*Tarefa a realizar*
Consegue transcrever integralmente o texto sobre as negociações europeias, sem qualquer alteração?

------ Texto fornecido

Donald Tusk, o ‘Presidente do Conselho’, quis iniciar as negociações ainda antes do escrutínio europeu, o que algum bom senso prevalecente impediu que acontecesse. Mal o escrutínio fechou, começou o que o Economist apelidou em editorial saído a 30 de Maio de ‘negócio de cavalos’.
Dessa negociação começou por ser posta de lado a hipótese de o candidato do partido mais votado, Manfred Werner, vir a ser proposto para a presidência da Comissão Europeia, hipótese que nunca tinha sido seriamente considerada dada a grande dispersão de resultados e a sua falta de perfil para o cargo.
Foi um processo em que o nosso Primeiro-ministro e a diplomacia portuguesa se envolveram de forma algo inusitada chegando a sugerir que se trataria de uma ‘geringonça europeia’ assente no facto de não se cumprir o princípio pelo qual o partido mais votado nomeia o candidato.

------------
------ Extrato de dados

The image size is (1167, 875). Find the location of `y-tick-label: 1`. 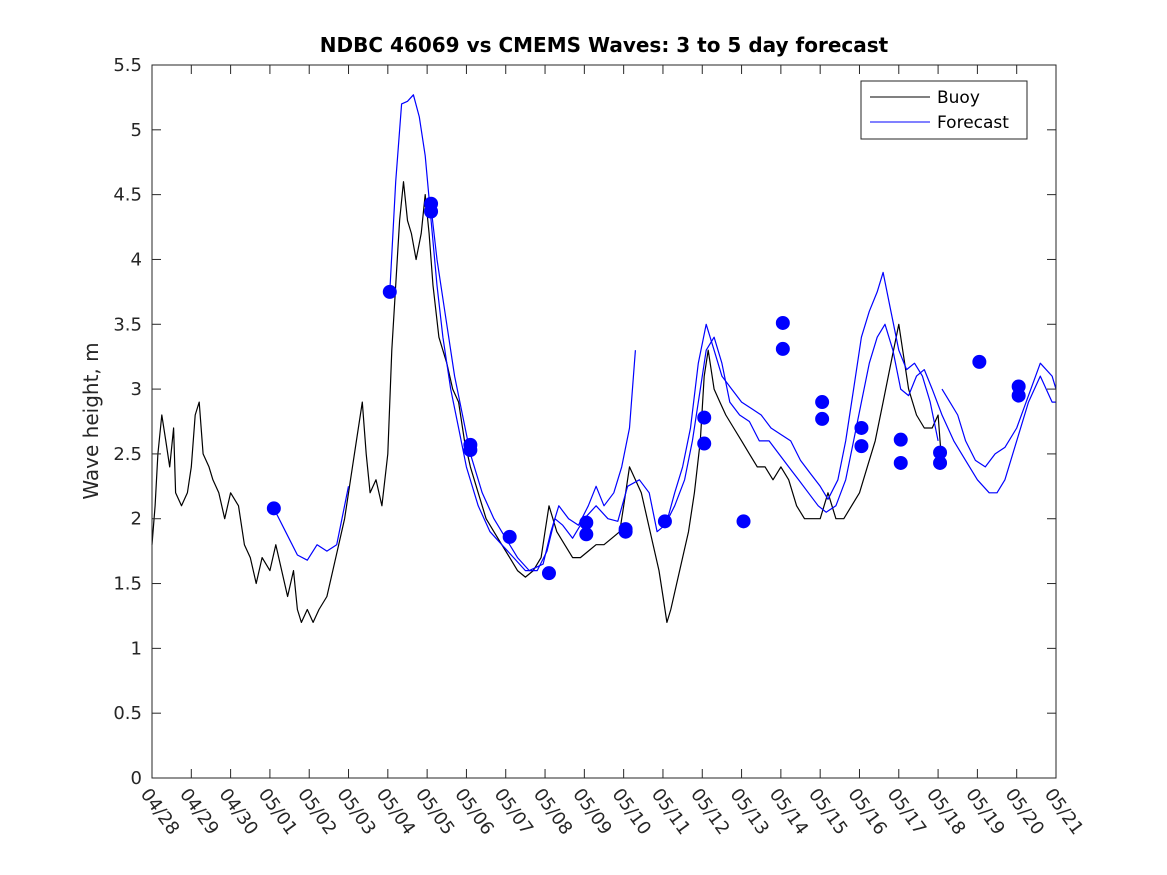

y-tick-label: 1 is located at coordinates (136, 648).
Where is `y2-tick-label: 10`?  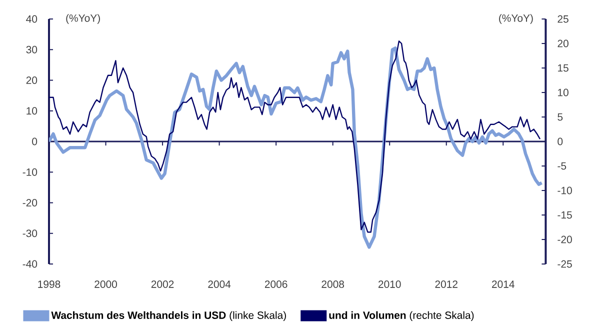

------------

*Solução do problema*
Donald Tusk, o ‘Presidente do Conselho’, quis iniciar as negociações ainda antes do escrutínio europeu, o que algum bom senso prevalecente impediu que acontecesse. Mal o escrutínio fechou, começou o que o Economist apelidou em editorial saído a 30 de Maio de ‘negócio de cavalos’.
Dessa negociação começou por ser posta de lado a hipótese de o candidato do partido mais votado, Manfred Werner, vir a ser proposto para a presidência da Comissão Europeia, hipótese que nunca tinha sido seriamente considerada dada a grande dispersão de resultados e a sua falta de perfil para o cargo.
Foi um processo em que o nosso Primeiro-ministro e a diplomacia portuguesa se envolveram de forma algo inusitada chegando a sugerir que se trataria de uma ‘geringonça europeia’ assente no facto de não se cumprir o princípio pelo qual o partido mais votado nomeia o candidato.